Stored data entries:
-- -- --

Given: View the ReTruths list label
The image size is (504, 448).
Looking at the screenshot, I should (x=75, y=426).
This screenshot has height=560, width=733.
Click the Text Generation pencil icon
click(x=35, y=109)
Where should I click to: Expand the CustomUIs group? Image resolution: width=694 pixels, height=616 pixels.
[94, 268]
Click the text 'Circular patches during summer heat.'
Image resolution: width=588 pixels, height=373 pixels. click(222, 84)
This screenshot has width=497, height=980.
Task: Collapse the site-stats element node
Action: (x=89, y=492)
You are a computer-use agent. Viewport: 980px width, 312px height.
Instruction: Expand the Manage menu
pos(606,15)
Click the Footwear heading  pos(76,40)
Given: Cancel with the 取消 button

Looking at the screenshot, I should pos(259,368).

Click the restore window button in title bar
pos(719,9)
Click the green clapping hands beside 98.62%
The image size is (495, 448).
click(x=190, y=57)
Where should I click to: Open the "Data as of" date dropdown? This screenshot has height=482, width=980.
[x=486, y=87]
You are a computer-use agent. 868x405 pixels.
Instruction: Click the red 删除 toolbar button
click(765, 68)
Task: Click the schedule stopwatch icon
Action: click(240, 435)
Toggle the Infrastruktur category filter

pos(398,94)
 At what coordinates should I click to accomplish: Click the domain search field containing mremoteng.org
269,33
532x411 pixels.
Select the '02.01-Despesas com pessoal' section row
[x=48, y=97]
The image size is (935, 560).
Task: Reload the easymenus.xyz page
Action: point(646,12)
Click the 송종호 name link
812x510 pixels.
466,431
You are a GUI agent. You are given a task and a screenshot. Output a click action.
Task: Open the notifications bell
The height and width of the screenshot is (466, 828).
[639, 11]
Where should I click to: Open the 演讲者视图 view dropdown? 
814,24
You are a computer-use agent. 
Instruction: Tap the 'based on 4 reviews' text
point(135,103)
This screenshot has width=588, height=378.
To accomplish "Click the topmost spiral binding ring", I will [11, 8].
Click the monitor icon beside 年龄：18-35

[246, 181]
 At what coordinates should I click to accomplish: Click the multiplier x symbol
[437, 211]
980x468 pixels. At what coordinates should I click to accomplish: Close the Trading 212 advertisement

-- -- --

◆ Task requirements ◆
Every record should be given again without alteration.

◆ Answer for the task ◆
Given: View the ReTruths list label
The image size is (504, 448).
Looking at the screenshot, I should (x=75, y=426).
This screenshot has height=560, width=733.
Click the Text Generation pencil icon
click(x=35, y=109)
Where should I click to: Expand the CustomUIs group? Image resolution: width=694 pixels, height=616 pixels.
[94, 268]
Click the text 'Circular patches during summer heat.'
Image resolution: width=588 pixels, height=373 pixels. click(222, 84)
This screenshot has width=497, height=980.
Task: Collapse the site-stats element node
Action: (x=89, y=492)
You are a computer-use agent. Viewport: 980px width, 312px height.
Instruction: Expand the Manage menu
pos(606,15)
Click the Footwear heading  pos(76,40)
Given: Cancel with the 取消 button

Looking at the screenshot, I should pos(259,368).

Click the restore window button in title bar
pos(719,9)
Click the green clapping hands beside 98.62%
The image size is (495, 448).
click(x=190, y=57)
Where should I click to: Open the "Data as of" date dropdown? This screenshot has height=482, width=980.
[x=486, y=87]
You are a computer-use agent. 868x405 pixels.
Instruction: Click the red 删除 toolbar button
click(765, 68)
Task: Click the schedule stopwatch icon
Action: click(240, 435)
Toggle the Infrastruktur category filter

pos(398,94)
 At what coordinates should I click to accomplish: Click the domain search field containing mremoteng.org
269,33
532x411 pixels.
Select the '02.01-Despesas com pessoal' section row
[x=48, y=97]
The image size is (935, 560).
Task: Reload the easymenus.xyz page
Action: point(646,12)
Click the 송종호 name link
812x510 pixels.
466,431
You are a GUI agent. You are given a task and a screenshot. Output a click action.
Task: Open the notifications bell
The height and width of the screenshot is (466, 828).
[639, 11]
Where should I click to: Open the 演讲者视图 view dropdown? 
814,24
You are a computer-use agent. 
Instruction: Tap the 'based on 4 reviews' text
point(135,103)
This screenshot has width=588, height=378.
To accomplish "Click the topmost spiral binding ring", I will [11, 8].
Click the monitor icon beside 年龄：18-35

[246, 181]
 At what coordinates should I click to accomplish: Click the multiplier x symbol
[437, 211]
980x468 pixels. At what coordinates should I click to accomplish: Close the Trading 212 advertisement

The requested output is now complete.